>>

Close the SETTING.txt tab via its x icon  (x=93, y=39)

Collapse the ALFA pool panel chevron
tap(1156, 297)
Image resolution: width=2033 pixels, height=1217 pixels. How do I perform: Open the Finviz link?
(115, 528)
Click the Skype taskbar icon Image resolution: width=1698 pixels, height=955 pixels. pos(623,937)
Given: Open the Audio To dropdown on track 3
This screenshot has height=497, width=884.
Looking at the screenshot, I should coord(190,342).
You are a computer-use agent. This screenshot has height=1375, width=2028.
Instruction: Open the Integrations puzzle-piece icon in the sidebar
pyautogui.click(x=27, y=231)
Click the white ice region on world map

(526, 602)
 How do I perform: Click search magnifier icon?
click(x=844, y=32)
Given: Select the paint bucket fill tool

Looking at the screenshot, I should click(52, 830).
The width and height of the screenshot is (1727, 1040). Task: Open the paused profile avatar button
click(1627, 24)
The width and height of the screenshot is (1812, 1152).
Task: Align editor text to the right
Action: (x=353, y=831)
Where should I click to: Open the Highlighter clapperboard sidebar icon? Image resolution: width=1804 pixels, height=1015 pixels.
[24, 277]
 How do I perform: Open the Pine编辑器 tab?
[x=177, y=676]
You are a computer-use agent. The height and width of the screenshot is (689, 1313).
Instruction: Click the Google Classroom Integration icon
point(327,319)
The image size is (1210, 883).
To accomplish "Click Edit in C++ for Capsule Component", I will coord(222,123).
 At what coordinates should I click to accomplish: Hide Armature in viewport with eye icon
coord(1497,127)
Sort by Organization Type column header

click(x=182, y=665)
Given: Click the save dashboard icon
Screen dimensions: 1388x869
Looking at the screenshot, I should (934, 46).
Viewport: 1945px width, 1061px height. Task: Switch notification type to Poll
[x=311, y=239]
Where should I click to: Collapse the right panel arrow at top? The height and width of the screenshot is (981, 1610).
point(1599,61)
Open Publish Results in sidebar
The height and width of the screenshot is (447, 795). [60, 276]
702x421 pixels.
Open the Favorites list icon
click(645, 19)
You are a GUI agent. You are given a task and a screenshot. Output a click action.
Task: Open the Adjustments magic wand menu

<<

■ **Work instructions**:
Please set down exactly the lines running from the one with "Viewport: 1945px width, 1061px" to the last line of the entries above, both of them included, and no others.

■ **Problem solution**:
Viewport: 1945px width, 1061px height. Task: Switch notification type to Poll
[x=311, y=239]
Where should I click to: Collapse the right panel arrow at top? The height and width of the screenshot is (981, 1610).
point(1599,61)
Open Publish Results in sidebar
The height and width of the screenshot is (447, 795). [60, 276]
702x421 pixels.
Open the Favorites list icon
click(645, 19)
You are a GUI agent. You are given a task and a screenshot. Output a click action.
Task: Open the Adjustments magic wand menu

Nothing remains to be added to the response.